Dataset records:
----
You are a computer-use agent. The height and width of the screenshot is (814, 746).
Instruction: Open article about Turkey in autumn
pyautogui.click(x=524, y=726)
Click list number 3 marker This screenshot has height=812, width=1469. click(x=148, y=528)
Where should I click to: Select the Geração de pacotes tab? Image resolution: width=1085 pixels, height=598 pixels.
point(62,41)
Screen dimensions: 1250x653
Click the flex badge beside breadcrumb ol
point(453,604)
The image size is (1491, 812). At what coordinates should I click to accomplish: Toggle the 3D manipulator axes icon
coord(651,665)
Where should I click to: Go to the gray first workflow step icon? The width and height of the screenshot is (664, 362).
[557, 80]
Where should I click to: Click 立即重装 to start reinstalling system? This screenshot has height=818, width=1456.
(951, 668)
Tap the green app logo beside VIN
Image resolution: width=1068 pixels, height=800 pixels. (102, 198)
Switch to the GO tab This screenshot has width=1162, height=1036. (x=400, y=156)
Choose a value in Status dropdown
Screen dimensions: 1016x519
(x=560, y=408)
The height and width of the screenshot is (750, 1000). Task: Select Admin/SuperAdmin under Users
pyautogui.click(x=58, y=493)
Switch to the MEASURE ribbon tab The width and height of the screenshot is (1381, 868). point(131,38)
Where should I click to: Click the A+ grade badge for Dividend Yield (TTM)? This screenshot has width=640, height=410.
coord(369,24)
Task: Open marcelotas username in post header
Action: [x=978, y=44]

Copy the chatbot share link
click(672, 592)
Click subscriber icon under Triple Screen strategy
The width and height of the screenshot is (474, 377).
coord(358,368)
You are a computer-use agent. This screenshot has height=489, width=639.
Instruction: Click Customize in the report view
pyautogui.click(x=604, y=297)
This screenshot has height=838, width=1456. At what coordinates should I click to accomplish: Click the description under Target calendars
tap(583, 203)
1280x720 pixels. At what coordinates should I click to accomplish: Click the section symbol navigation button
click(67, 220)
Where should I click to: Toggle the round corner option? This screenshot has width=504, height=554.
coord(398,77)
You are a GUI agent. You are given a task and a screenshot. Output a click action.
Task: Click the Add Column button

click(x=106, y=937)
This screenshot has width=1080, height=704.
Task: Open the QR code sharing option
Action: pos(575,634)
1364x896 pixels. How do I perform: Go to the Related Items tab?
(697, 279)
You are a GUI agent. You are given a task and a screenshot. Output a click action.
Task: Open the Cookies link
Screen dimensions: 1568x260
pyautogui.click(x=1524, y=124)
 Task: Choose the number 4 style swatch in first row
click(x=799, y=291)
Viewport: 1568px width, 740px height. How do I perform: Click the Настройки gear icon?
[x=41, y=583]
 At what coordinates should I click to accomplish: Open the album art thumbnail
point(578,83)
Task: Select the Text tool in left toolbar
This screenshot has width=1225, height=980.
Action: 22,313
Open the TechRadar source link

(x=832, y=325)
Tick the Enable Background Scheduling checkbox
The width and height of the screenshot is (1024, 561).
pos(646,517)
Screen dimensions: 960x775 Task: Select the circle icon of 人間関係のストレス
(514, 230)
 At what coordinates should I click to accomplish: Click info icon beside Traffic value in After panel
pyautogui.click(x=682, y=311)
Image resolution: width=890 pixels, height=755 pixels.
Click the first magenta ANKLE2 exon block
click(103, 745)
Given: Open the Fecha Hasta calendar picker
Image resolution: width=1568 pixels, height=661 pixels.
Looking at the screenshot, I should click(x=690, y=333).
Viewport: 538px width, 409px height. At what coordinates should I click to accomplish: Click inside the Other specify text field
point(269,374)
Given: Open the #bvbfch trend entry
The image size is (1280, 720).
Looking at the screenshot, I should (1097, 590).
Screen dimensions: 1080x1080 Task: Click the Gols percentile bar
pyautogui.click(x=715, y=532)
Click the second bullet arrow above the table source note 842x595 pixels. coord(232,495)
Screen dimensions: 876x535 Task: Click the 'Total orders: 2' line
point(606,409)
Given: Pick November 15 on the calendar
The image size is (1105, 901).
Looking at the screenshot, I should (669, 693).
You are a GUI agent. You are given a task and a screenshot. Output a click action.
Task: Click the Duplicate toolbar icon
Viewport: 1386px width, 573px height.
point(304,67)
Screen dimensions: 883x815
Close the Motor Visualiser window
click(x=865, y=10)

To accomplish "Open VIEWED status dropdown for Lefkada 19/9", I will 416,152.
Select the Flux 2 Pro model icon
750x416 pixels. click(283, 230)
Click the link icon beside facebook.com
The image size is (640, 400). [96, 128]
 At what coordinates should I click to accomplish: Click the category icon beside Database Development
----
EXERCISE BRIEF -
Return only those lines of the records that contain the string "toolbar".

RESULT FOR THIS EXERCISE -
Task: Select the Text tool in left toolbar
Task: Click the Duplicate toolbar icon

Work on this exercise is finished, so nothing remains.